Continuous treatment of coloured industry wastewater using immobilized Phanerochaete chrysosporium in a rotating biological contactor reactor

Abstract

Coloured industry wastewaters often contain dyes and other toxic ingredients, and, therefore, pose serious threat to the receiving environment. Among the available methods the eco-friendly biological method has gained maximum attention due to its many advantages over the traditional methods. In the present study, continuous biological treatment of coloured wastewater from a textile dyeing industry was investigated using the white rot fungus Phanerochaete chrysosporium in a rotating biological contactor (RBC) reactor. The raw wastewater was diluted with an equal volume of either distilled water or media containing glucose at varying concentrations to study its effect on the decolourization process. Results revealed that the wastewater could be decolourized to an extent of more than 64% when diluted with media containing glucose; and, a maximum decolourization efficiency of 83% was obtained with 10 g/l glucose concentration.
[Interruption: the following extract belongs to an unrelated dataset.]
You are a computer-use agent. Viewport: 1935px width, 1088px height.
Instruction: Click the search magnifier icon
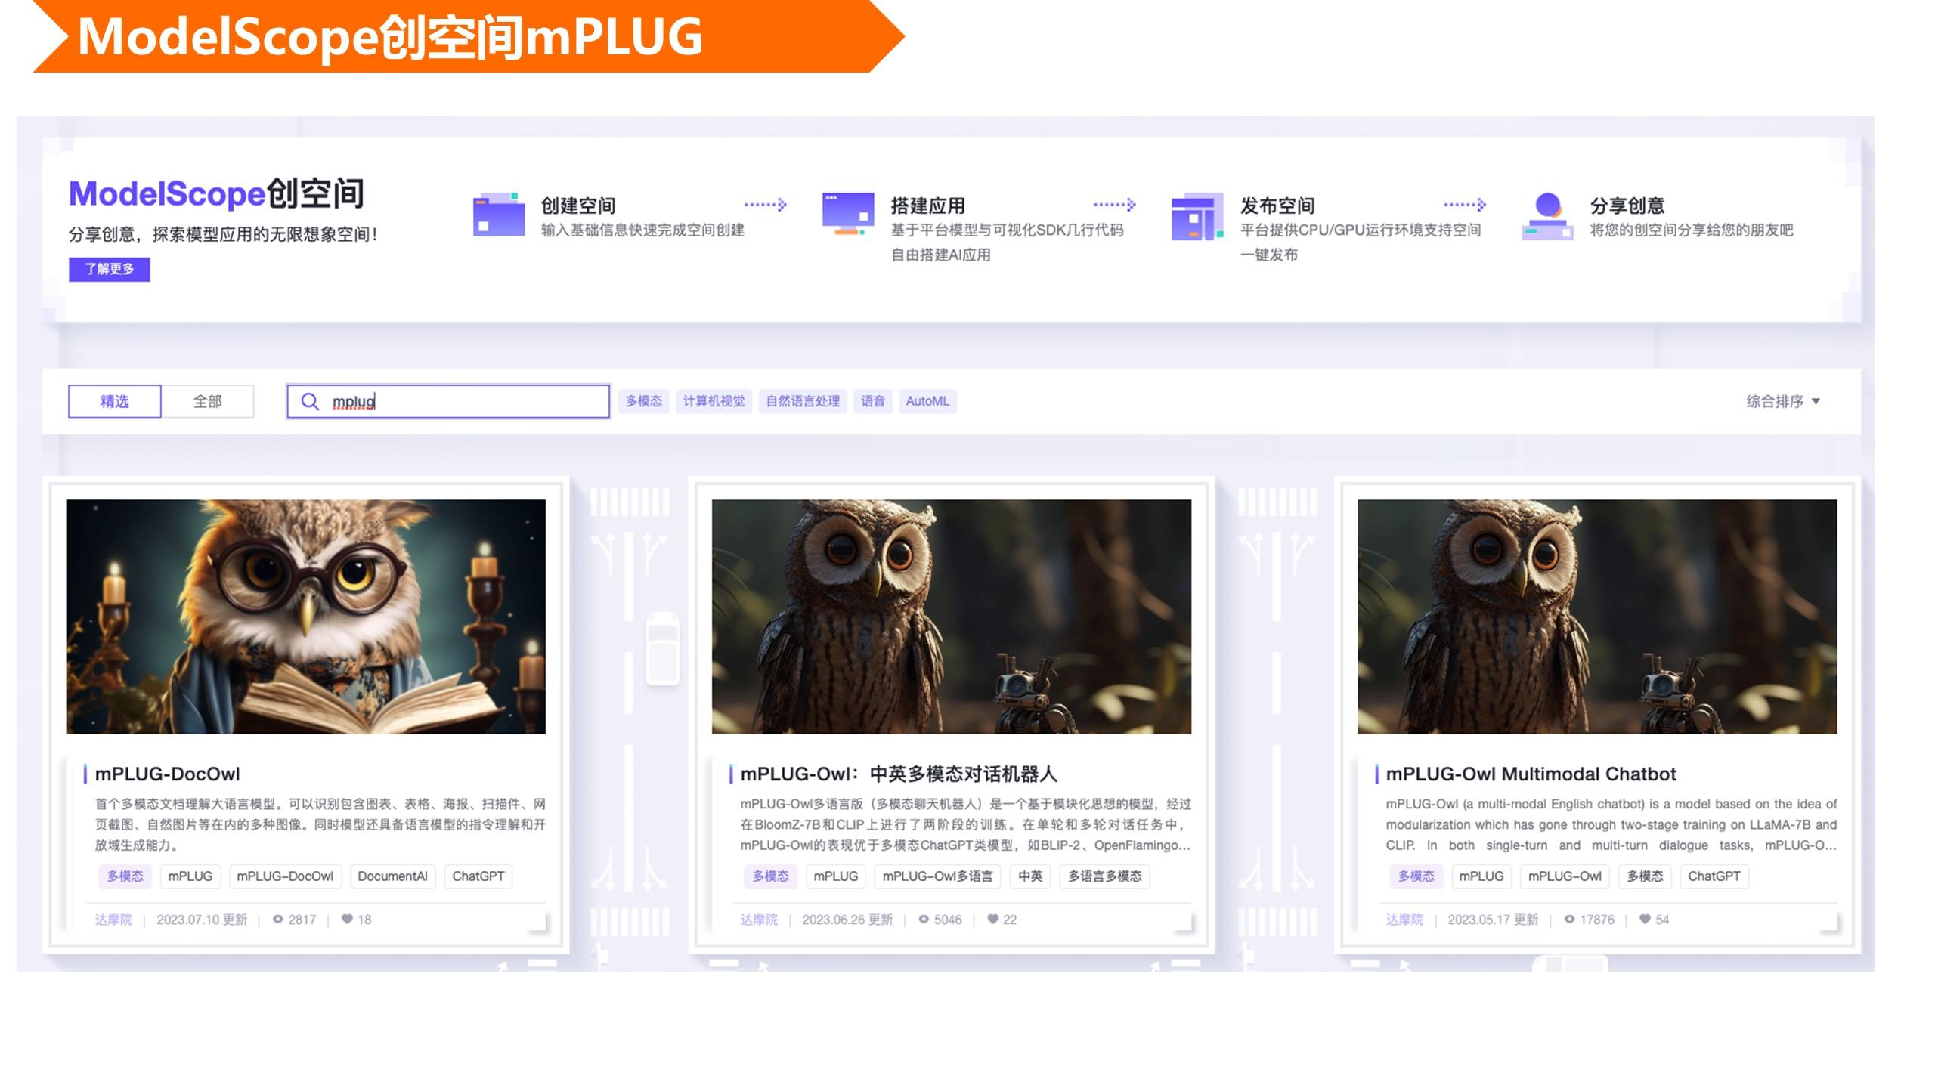coord(311,401)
COD removal efficiencies were also found to be consistent with the decolourization efficiencies of the wastewaters. Further, the results were correlated with the enzyme activities of manganese peroxidase (MnP) and lignin peroxidase (LiP) by the fungus, which were found to play some significant role in decolourization of the wastewater. Results of replacing the costly carbon source glucose in the decolourization media with the more cheap molasses, however, revealed very high COD removal efficiency, but low decolourization efficiency of the industry wastewater.

Introduction

Wastewater originating from textile industries is a complex mixture of potentially polluting substances which imposes serious threat to the receiving environment. Normally, 1–15% of dyes used in the process remains and is often found in the effluent wastewater stream (Barka et al., 2009). Generally, colours are noticeable at a dye concentration of 1 mg/l and an average concentration of 300 mg/l has been reported in effluents from textile manufacturing processes (O’Neill et al., 1999). The absorption of light due to such coloured wastewater from industries creates problems to photosynthetic aquatic plants and algae. Compared to wastewaters from other industries, effluent from textile and dye manufacturing industries is most difficult to treat mainly due to the presence of synthetic dyes of complex aromatic chemical structure that render these compounds highly stable and hence recalcitrant to degradation (Kaushik and Malik, 2009). Wastewater decolourization can be, however, achieved by chemical and physical methods including adsorption, coagulation-flocculation, oxidation and electrochemical methods (Lin and Peng, 1996). On the contrary, these existing techniques suffer from one or more drawbacks, such as high cost, formation of hazardous by-products, intensive energy requirement etc. (Saratale et al., 2009). Further, while decolourization under anaerobic conditions can lead to toxic degradation products (Brown and DeVito, 1993), exposure to oxygen may cause reverse colourization of the degradation products (Knapp and Newby, 1995). On the other hand, microbial decolourization process offers to overcome all these drawbacks by reducing the complex colour components in the wastewater into simple compounds like carbon dioxide, ammonia and water in a cleaner and safer way than the conventional methods (Paszczynski et al., 1992).

Among the various microorganisms, the white rot fungus Phanerochaete chrysosporium secretes non-specific, extracellular ligninolytic enzymes and can degrade a wide variety of recalcitrant compounds like xenobiotics, dyestuffs, etc. Due to the extracellular enzyme system, substrate diffusion limitation is not observed which is generally encountered in bacteria. Another advantage of using P. chrysosporium is that they do not require preconditioning with the pollutant as enzyme production and secretion depends on nutrient limitation, which can be carbon or nitrogen, rather than the pollutant itself. In fact, the fungus has been extensively tested in decolourization studies due to its ability to degrade, partially or completely, a broad range of dyes such as heterocyclic, azo, anthraquinone, and vat (Rodriguez et al., 2000; Mielgo et al., 2003). Further, the extracellular enzyme system enables the white rot fungus to tolerate even high concentrations of such pollutants (Kapdan et al., 2000a, b).

Compared with other reactors, the rotating biological contactor (RBC) reactor is proving effective in treating complex wastewaters (Alemzadeh et al., 2002; Kapdan and Kargi, 2002; Axelsson et al., 2006), mainly because it offers high interfacial area generated in the rotating disc to establish good contact between the microbial species and pollutants in the system. Although a few studies have been performed on decolourization of wastewater using the immobilized fungus in laboratory-scale RBC reactors, all these studies are restricted only to synthetic wastewater prepared in the laboratory and/or under batch operated conditions. In addition, coloured wastewater from industries contains complex mixture of dyes and other ingredients, and, hence, there is a need to evaluate potential of the bioreactor system in decolourizing such real wastewaters. The present study was, therefore, aimed to decolourize wastewater from a textile dye industry using immobilized P. chrysosporium in a continuously operated RBC reactor.